It's 9:20am right now. I've been awake for nearly four hours already today (you're a bitch, jetlag), and I'm sitting in Seniman Coffee Studio in Ubud, Bali, drinking a double cappuccino with a bowl of tropical fruits. Boy, oh boy, has it been a long road to get here. For the many of you who have asked, over the months, how and why we left Tel Aviv—consider this your (probably longwinded) answer. It was a road that began nearly three years ago. Walking in Laos amidst these giant karst mountains jutting into the sky, Tali and I wrote our 5 year plan. We would return to Israel for at least two more years. Then we would go somewhere else—anywhere else in the world—for at least two years. Then we would move back to America and have careers, or something. Five years, mapped out, just like that. Then last October during our trip to Kenya and Ethiopia, we began to discuss how to make it happen.

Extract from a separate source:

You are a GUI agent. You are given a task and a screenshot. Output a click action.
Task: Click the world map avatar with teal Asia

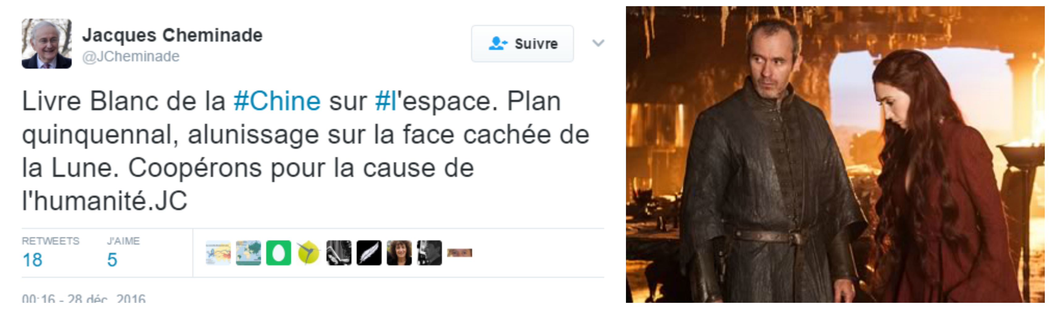248,253
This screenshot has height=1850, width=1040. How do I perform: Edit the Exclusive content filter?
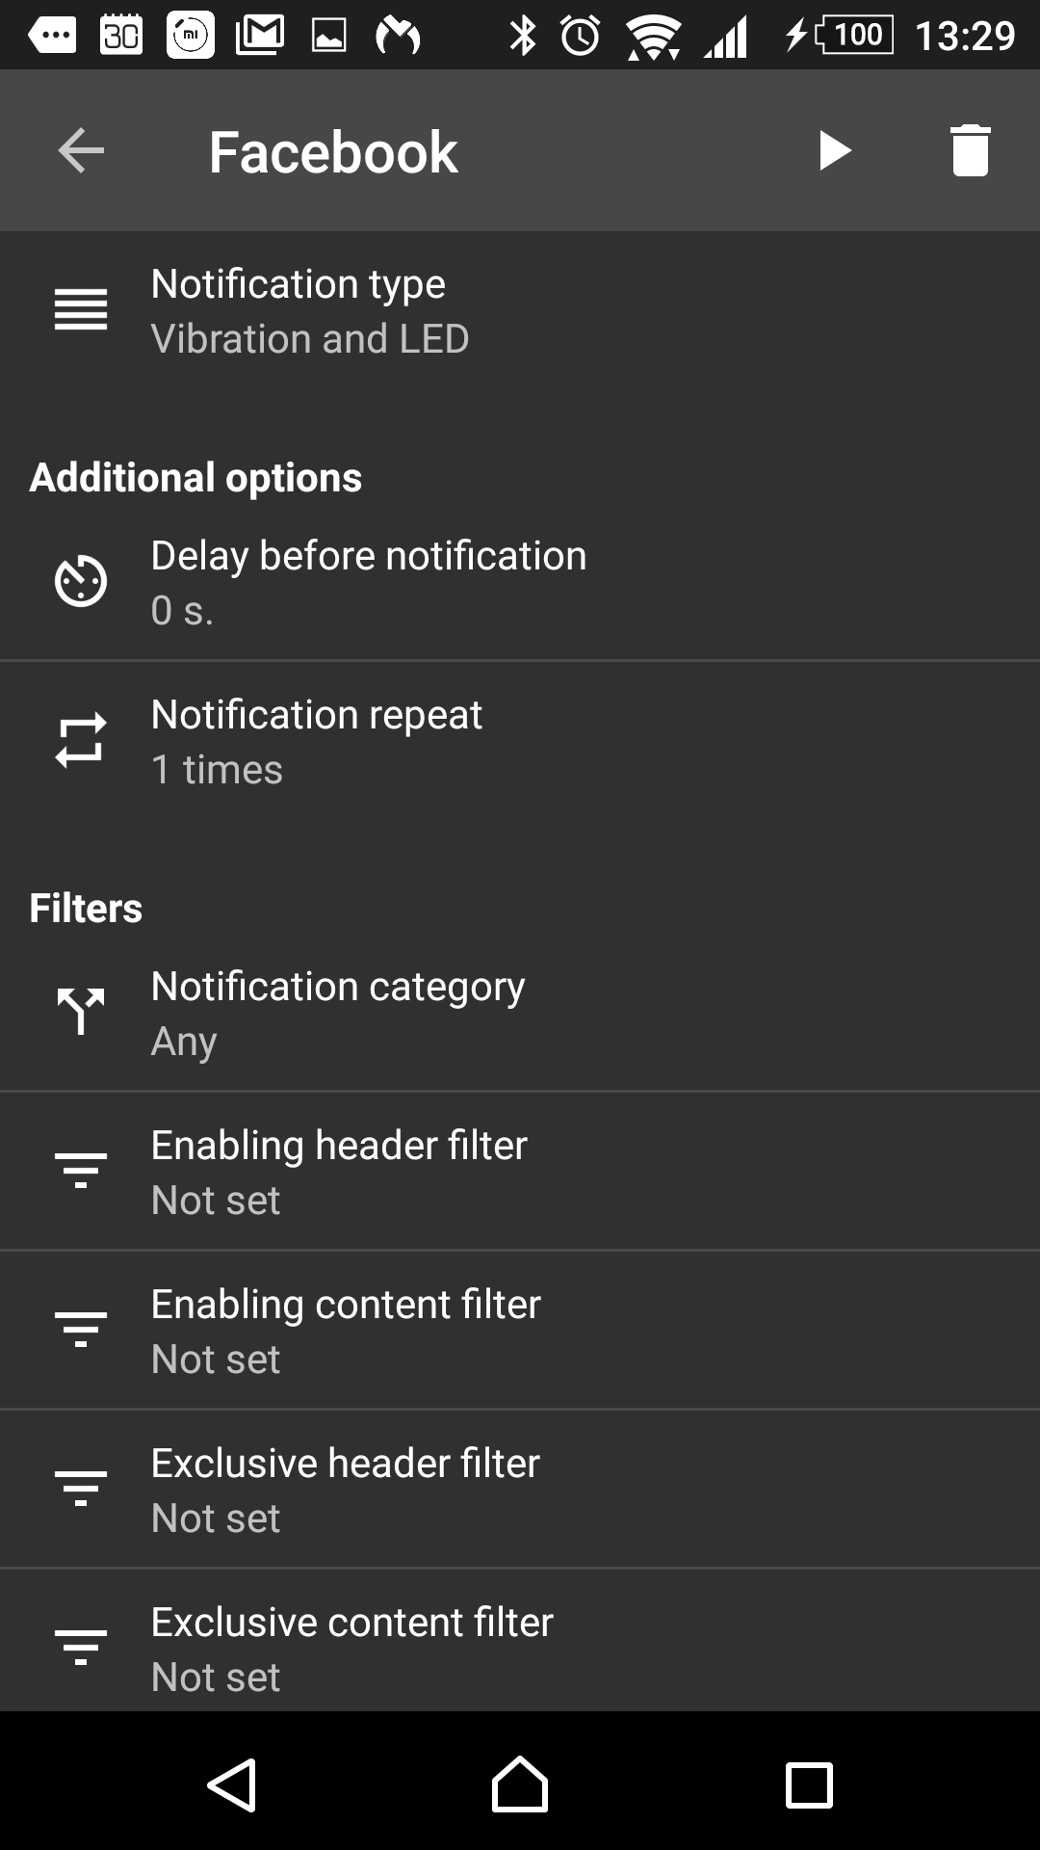point(520,1647)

Travel begats travel talk, and that trip birthed our first real conversations of the 'big next step'—or, what the hell were we going to do with our lives after we got married. The ideas basically broke into the following options, including a few that did not fit into the 5 year plan: 1. Go backpacking again, for longer than last time.

2. Go backpacking again, for longer than last time, and try to make money while on the road.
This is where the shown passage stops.